Self Rising Flour Pie with bite

Looking for more self-rising flour recipes?

Check out our famous banana bread with self rising flour, shortcake with self rising flour, and cinnamon applesauce bread with self rising flour recipes. You won’t regret it!

Berry Pie with 3 ingredient pie crust with self rising flour

Berry Pie with 3 ingredient pie crust with self rising flour

You are definitely going to doubt your sanity and mine when you make this crust. It doesn't look or feel like any crust you've ever worked with and you will undoubtedly think you are going to end up with a greasy mess at the end. Stay strong and do not give into doubt. Trust me. It's amazing.

Prep Time 15 minutes
Cook Time 50 minutes
Total Time 1 hour 5 minutes

Ingredients

Self Rising Flour Pie Crust

  • 3 cups self rising flour
  • 1 cup vegetable oil
  • ⅔ cup water 

Berry Pie Filling

  • 6 cups mixed berries
  • 2/3 cup granulated sugar
  • 1/4 cup cornstarch
  • 1/4 teaspoon ground cinnamon
  • 1 Tablespoon lemon juice
  • 1 Tablespoon unsalted butter, cut into small pieces

Instructions

    Preheat oven to 400°F (200°C).

    Mix all of the crust ingredients together until you have what looks like a greasy mess. That's how it's supposedto look, so don't go adding extra flour or getting scared. Remember, lean into the crazy. 

    When mixed, divide into two parts, with one ball a little bigger than the other. Set aside the smaller ball for the top crust.
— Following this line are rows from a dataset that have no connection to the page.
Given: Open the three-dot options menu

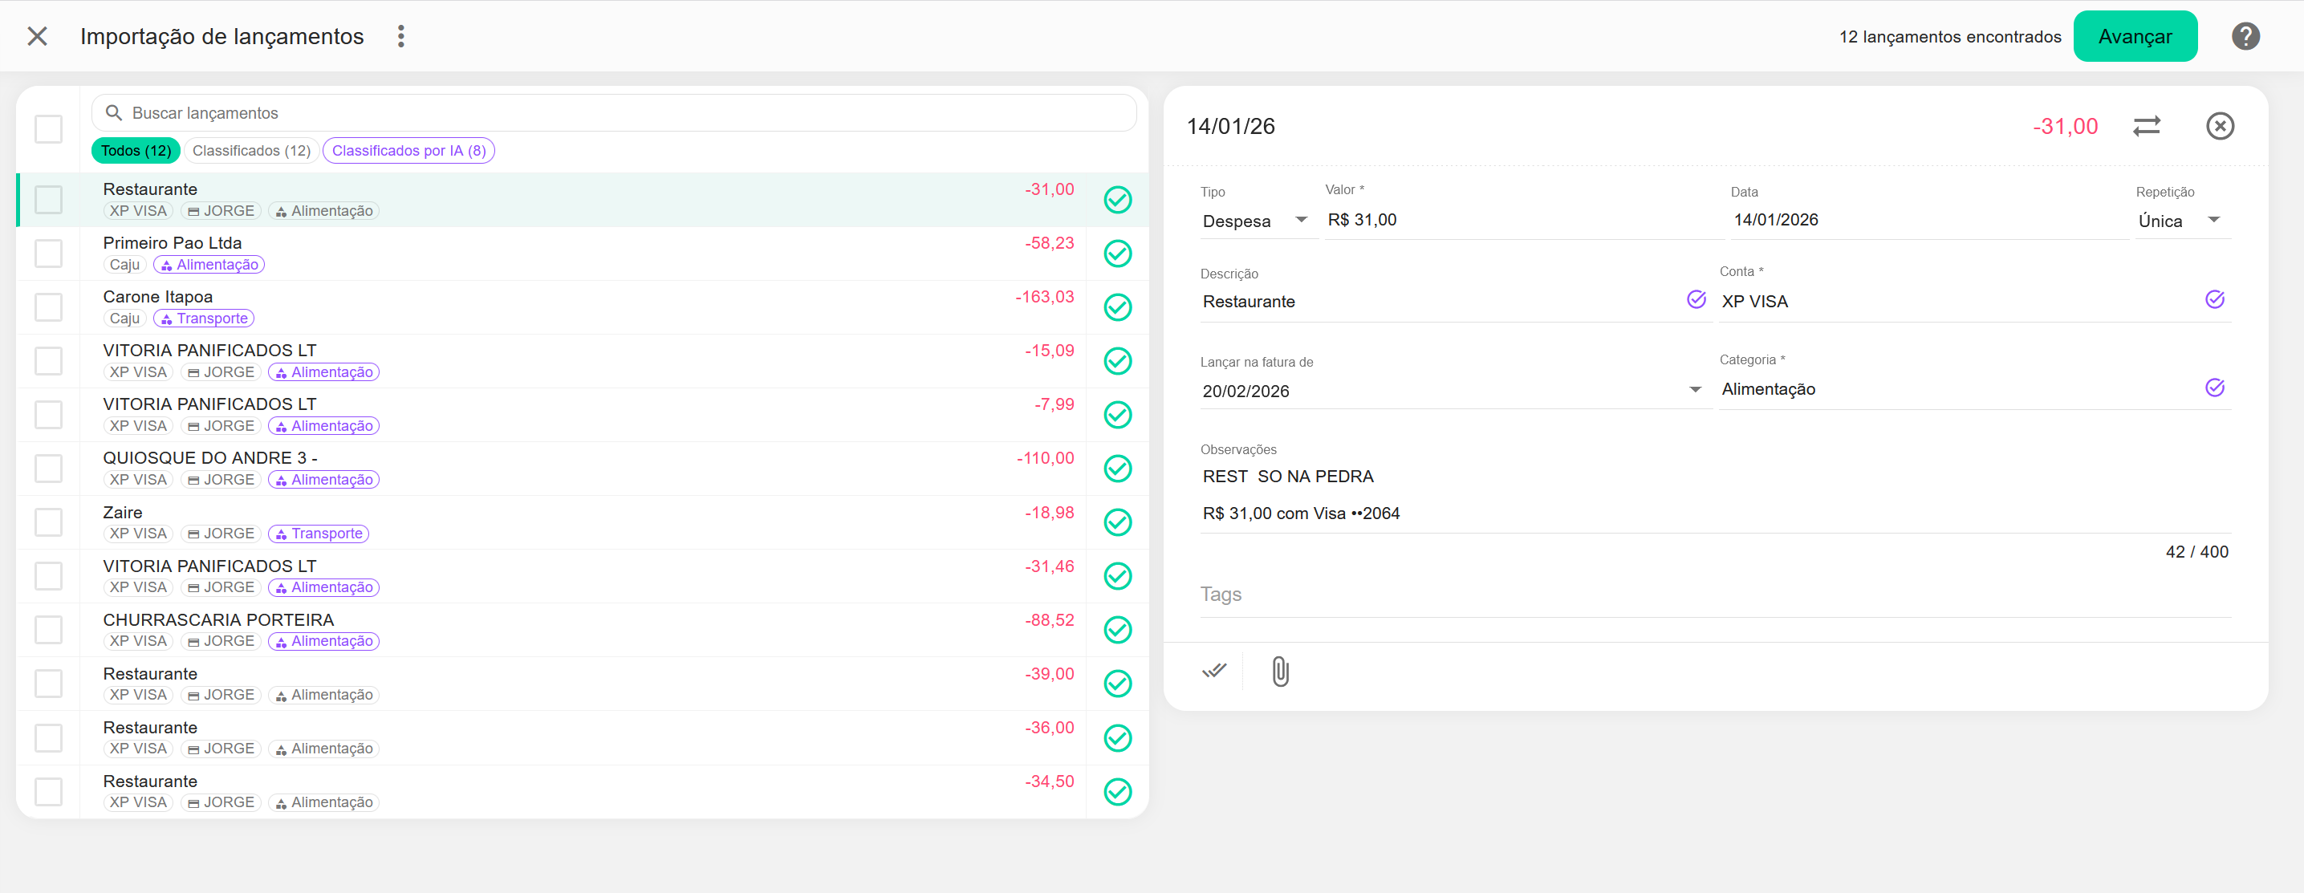Looking at the screenshot, I should point(401,37).
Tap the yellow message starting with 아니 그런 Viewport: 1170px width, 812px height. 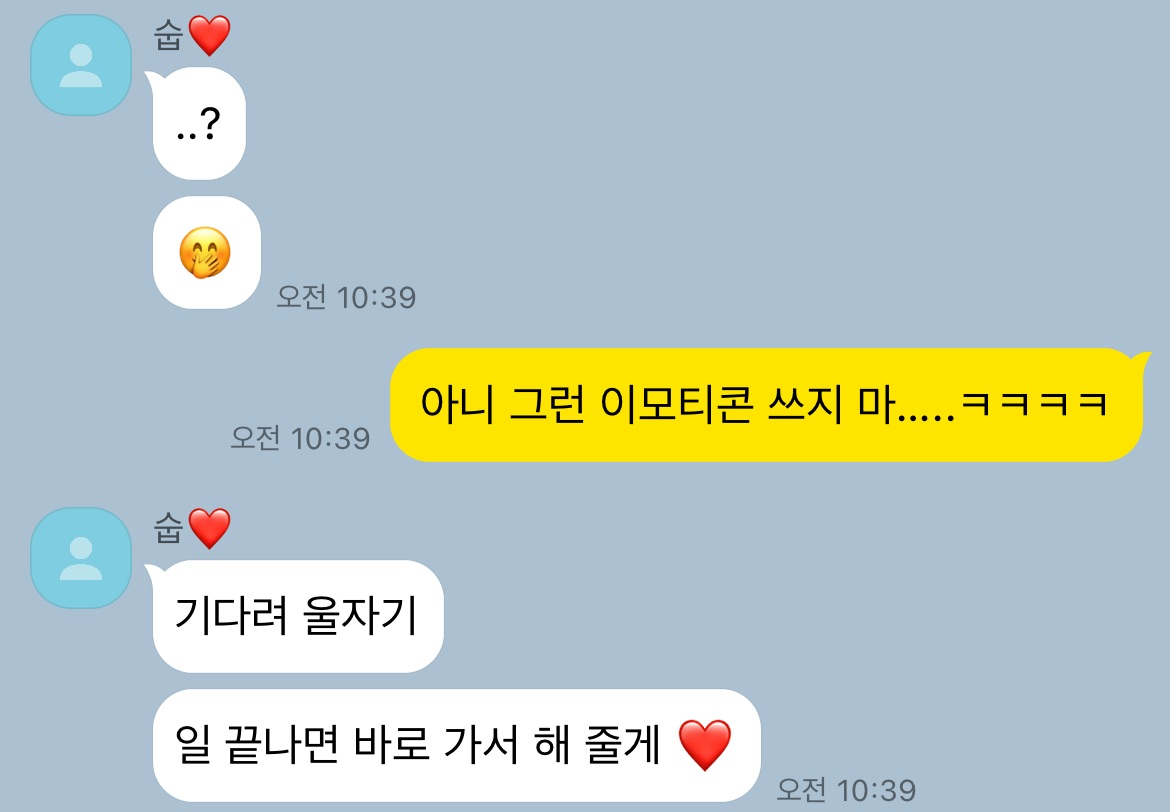[766, 405]
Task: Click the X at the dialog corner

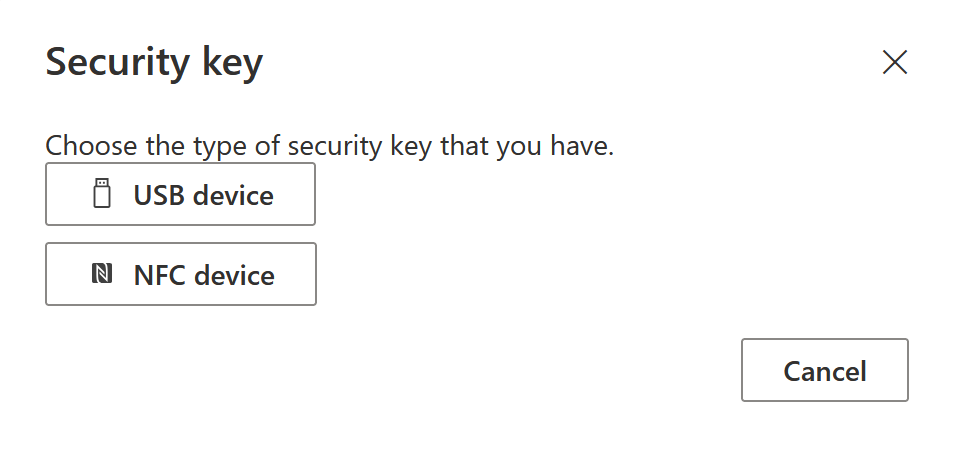Action: coord(894,63)
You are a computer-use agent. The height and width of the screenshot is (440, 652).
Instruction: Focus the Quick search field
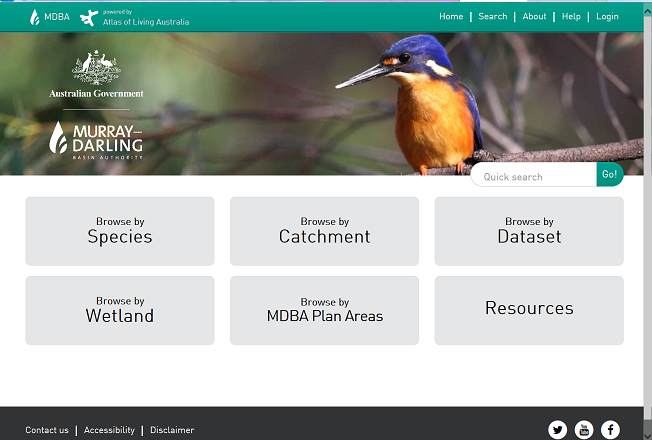(535, 177)
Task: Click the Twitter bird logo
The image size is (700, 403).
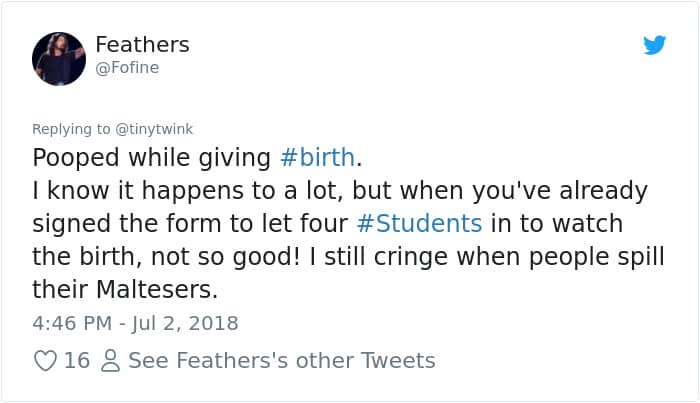Action: (x=654, y=45)
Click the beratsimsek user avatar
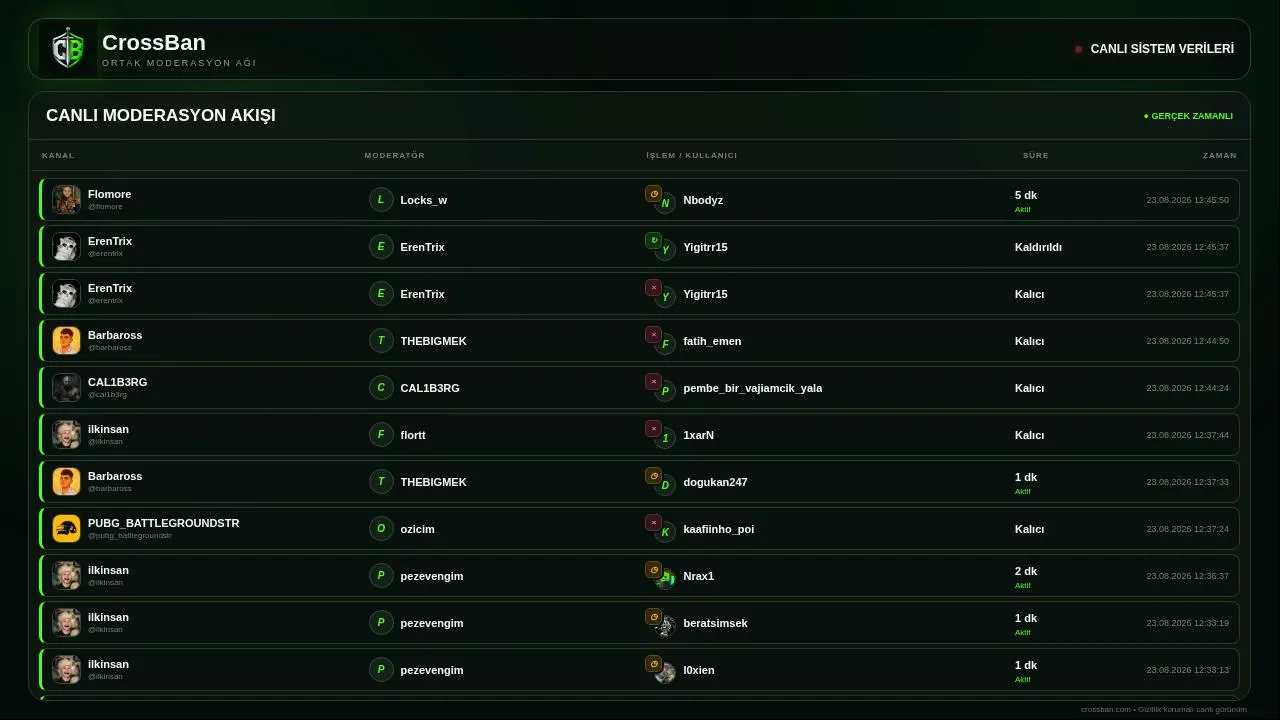The width and height of the screenshot is (1280, 720). pos(665,626)
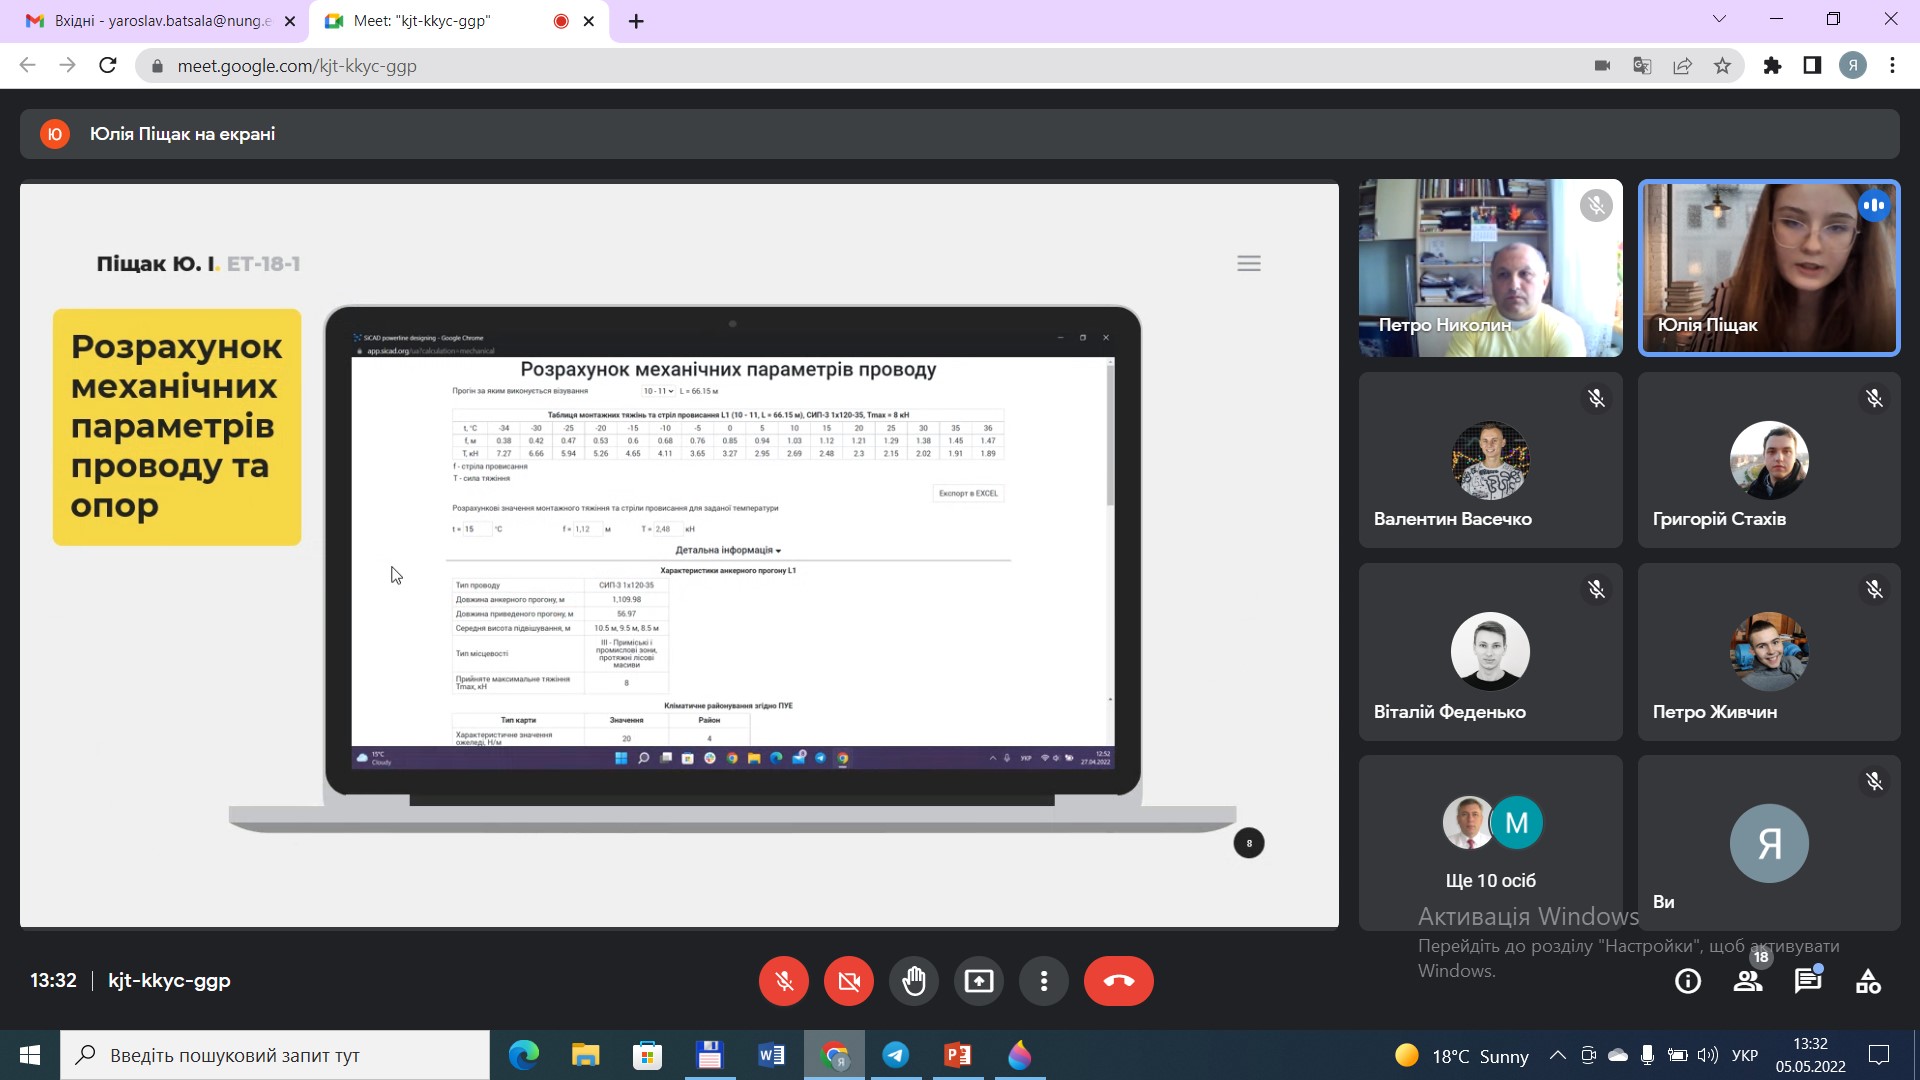
Task: Turn on the camera in the call controls
Action: (x=848, y=981)
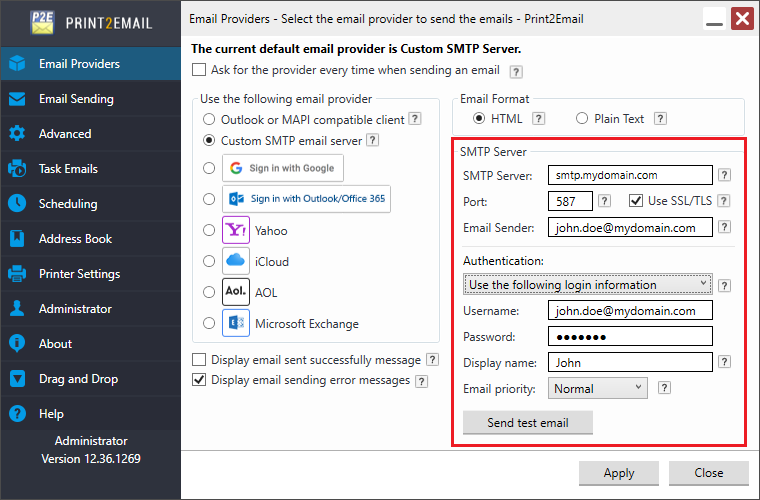760x500 pixels.
Task: Open the Authentication method dropdown
Action: (x=590, y=285)
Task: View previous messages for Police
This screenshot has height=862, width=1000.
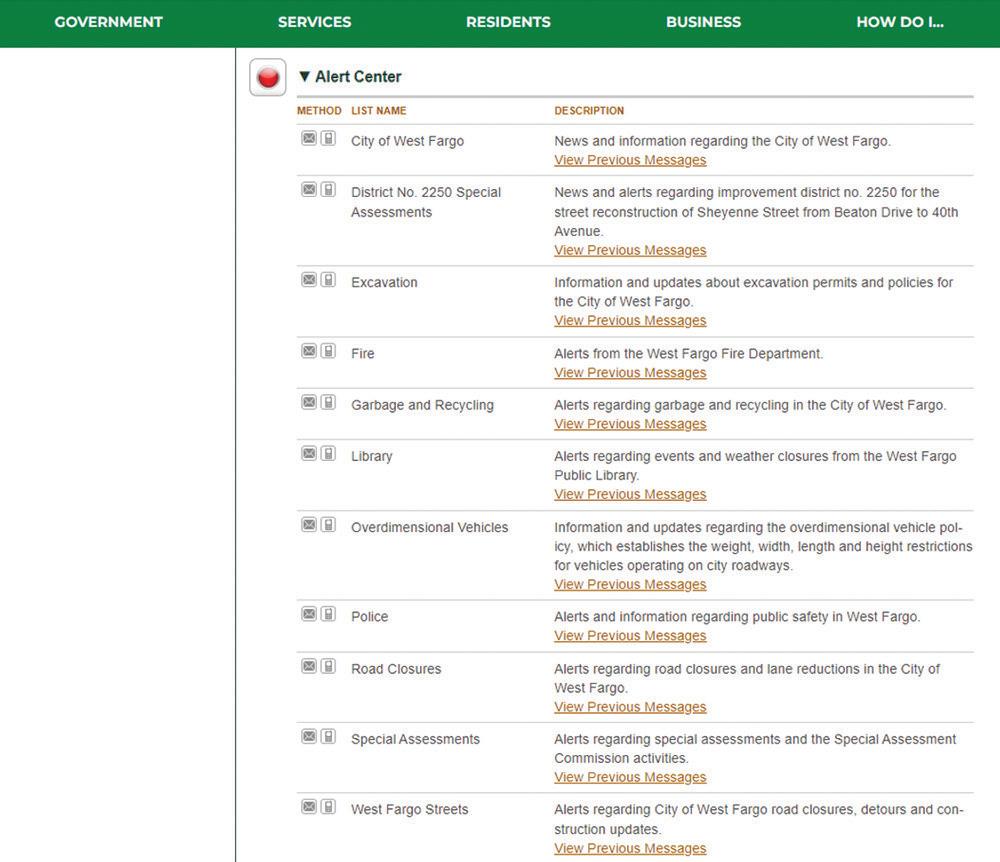Action: click(630, 636)
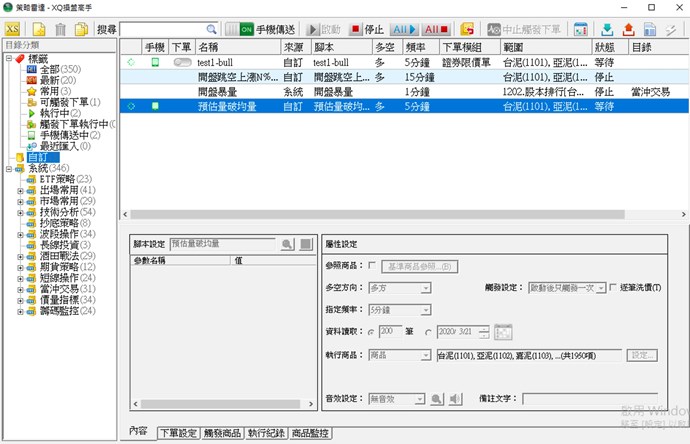Switch to the 執行紀錄 tab
The height and width of the screenshot is (444, 690).
(266, 433)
    Roll larger ball between 2 pieces of waxed paper until flattened and big enough to fit in your pie tin. Take off top wax paper sheet and flip crust into pie tin. Smooth out and press rim of crust into the pie tin. 

    Stir the berries, granulated sugar, cornstarch, cinnamon, and lemon juice together in a large bowl. Add to pie tin. Place small pats of butter on top of the pie filling. 

    Roll out the smaller ball of dough to make the top crust. Feel free to get creative and use cookie cutters, lattice cuts, or whatever you would like - just remember to leave a vent hole if you are using a solid sheet of crust for the top and crimp edges.

    Cover the edges with foil or a pie crust cover to keep it from burning and place in oven. Cook at 400°F for 50 minutes and let cool before serving.








Notes

Again, I cannot stress this enough: your pie crusts will look
weird. They will seem too dark, too moist, and much, much too greasy for a pie
crust. TRUST ME, it will all work out fine.